## Brief
Copy the records from the line that has "8 on the gauge scale?" through the line that has "tap(1007, 344)", requests included, multiplying every coordinate in the answers by 0.9 and rounding to whole numbers, with halves going up. Give only those lines.

## Records for processing
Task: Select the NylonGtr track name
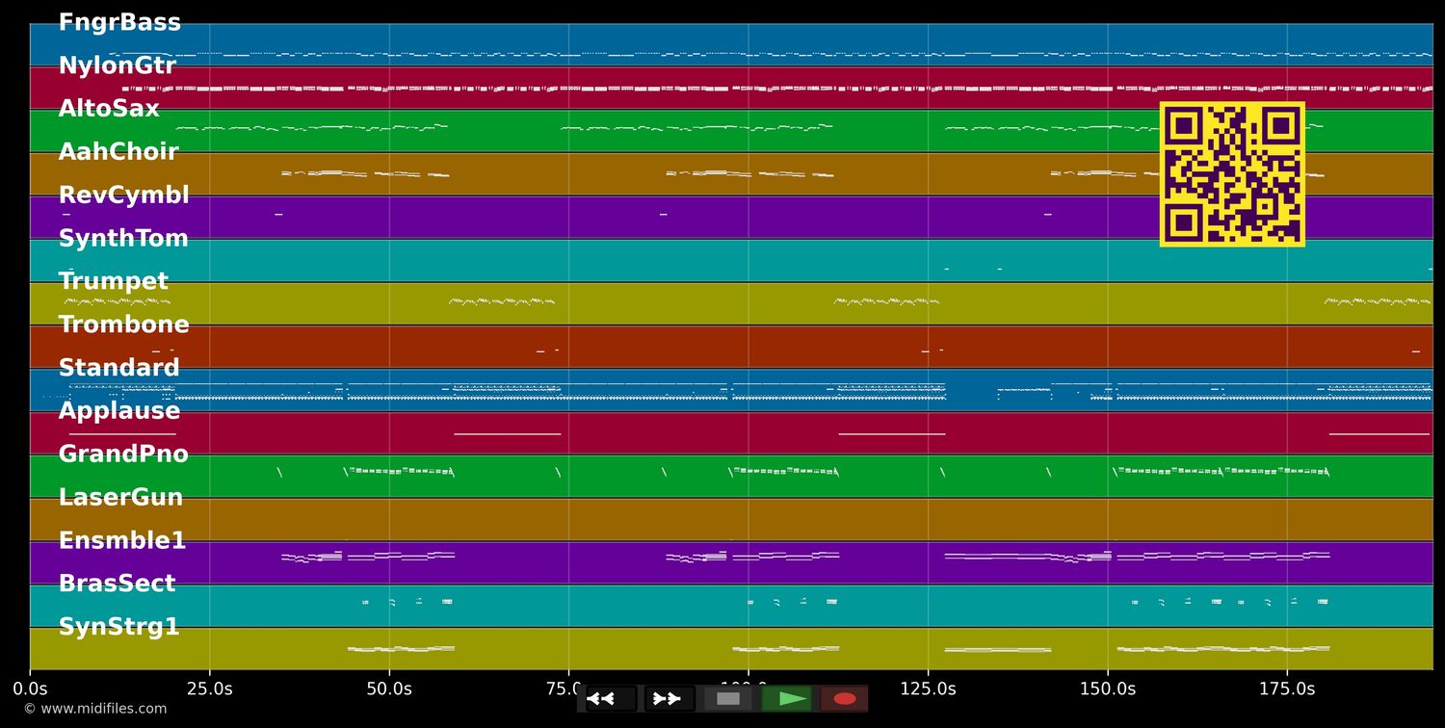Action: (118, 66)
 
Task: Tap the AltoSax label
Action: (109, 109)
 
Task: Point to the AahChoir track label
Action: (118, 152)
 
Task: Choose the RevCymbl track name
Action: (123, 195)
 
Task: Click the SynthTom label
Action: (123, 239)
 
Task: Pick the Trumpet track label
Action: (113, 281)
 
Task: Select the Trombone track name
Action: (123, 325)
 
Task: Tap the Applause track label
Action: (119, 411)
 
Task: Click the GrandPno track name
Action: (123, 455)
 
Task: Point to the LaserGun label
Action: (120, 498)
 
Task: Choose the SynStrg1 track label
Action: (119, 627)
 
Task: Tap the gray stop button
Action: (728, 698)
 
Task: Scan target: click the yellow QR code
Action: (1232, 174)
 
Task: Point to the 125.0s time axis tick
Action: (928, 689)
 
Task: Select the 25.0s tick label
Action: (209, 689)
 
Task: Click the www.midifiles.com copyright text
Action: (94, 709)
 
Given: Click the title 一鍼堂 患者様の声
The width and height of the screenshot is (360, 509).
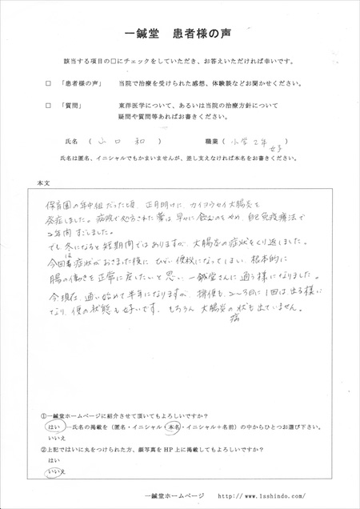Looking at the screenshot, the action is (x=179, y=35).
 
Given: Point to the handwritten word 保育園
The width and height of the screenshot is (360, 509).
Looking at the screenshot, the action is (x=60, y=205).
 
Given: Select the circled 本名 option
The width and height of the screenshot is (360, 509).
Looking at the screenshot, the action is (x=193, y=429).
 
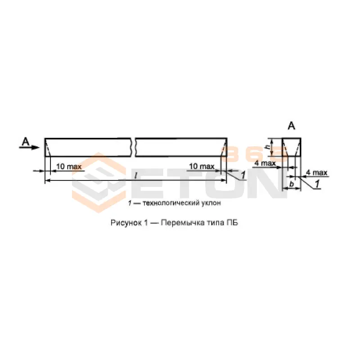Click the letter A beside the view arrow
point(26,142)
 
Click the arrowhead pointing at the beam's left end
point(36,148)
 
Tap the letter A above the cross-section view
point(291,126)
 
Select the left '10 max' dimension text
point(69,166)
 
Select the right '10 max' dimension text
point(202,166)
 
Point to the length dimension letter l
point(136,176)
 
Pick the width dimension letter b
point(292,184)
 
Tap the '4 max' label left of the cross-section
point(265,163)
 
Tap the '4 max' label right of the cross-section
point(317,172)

---

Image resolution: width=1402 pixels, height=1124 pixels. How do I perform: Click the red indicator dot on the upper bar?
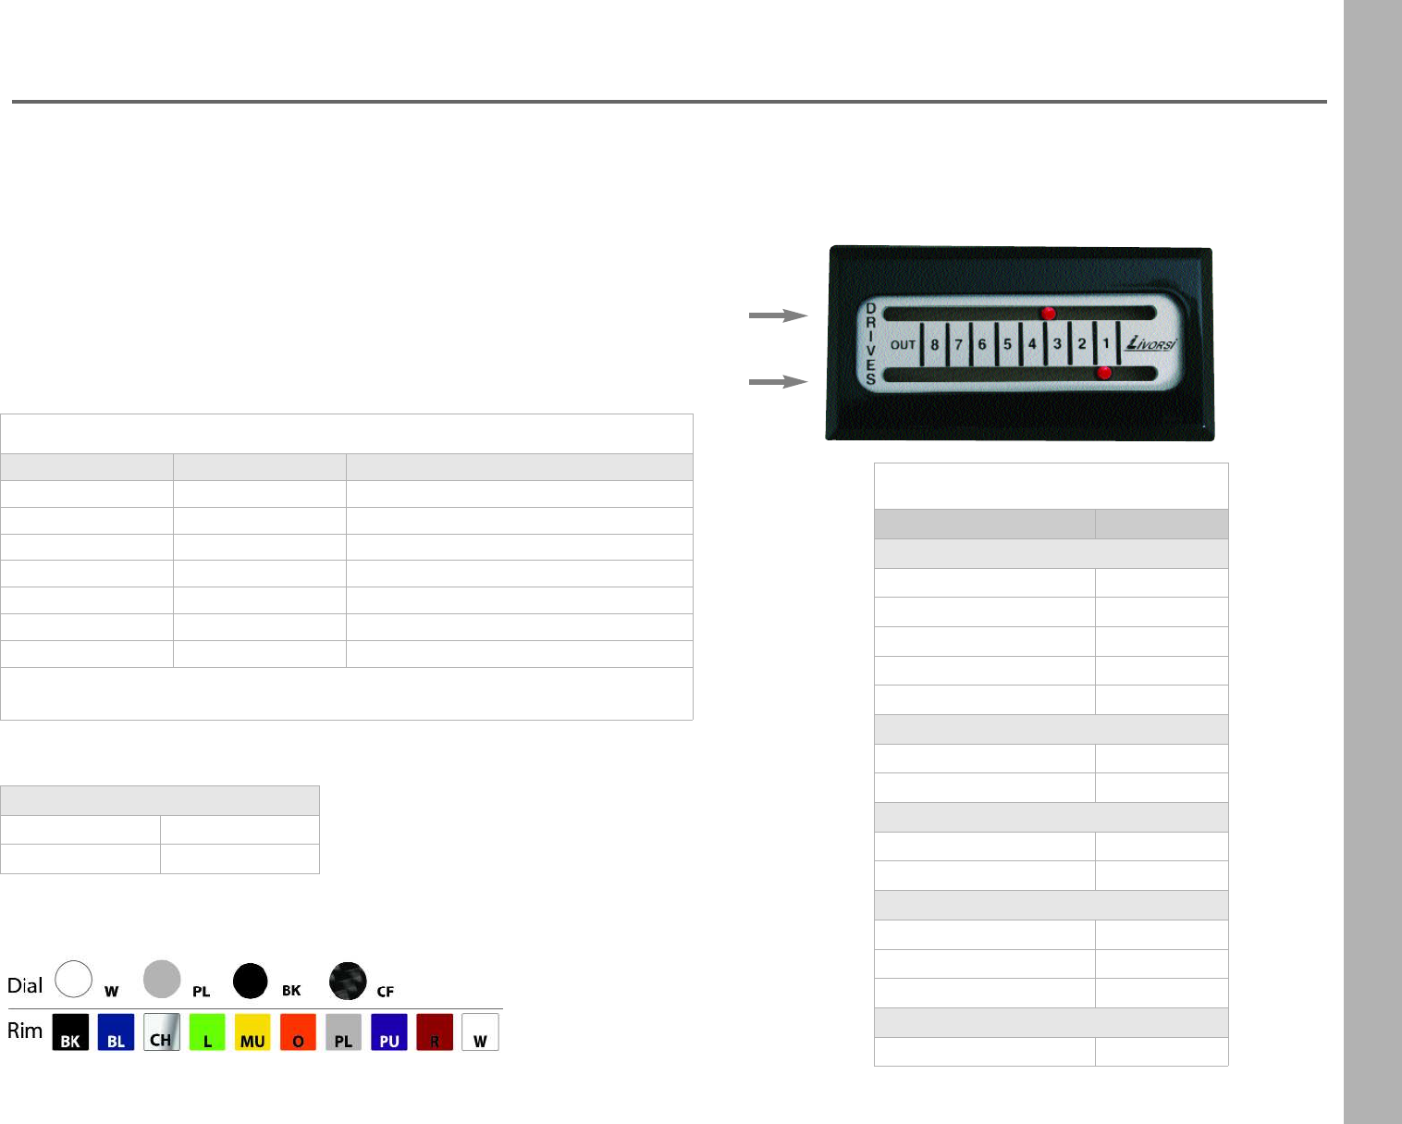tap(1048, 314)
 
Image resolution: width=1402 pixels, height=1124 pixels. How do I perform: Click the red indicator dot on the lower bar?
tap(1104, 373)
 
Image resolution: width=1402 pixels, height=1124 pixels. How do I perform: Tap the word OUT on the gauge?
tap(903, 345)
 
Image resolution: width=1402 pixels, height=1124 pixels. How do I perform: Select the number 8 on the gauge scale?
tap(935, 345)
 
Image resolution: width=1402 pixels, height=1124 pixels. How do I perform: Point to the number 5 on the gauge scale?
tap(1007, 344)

## Written solution
Image resolution: width=1402 pixels, height=1124 pixels. How do I perform: Select the number 8 on the gauge scale?
tap(842, 311)
 
Image resolution: width=1402 pixels, height=1124 pixels. How do I perform: Point to the number 5 on the gauge scale?
tap(906, 310)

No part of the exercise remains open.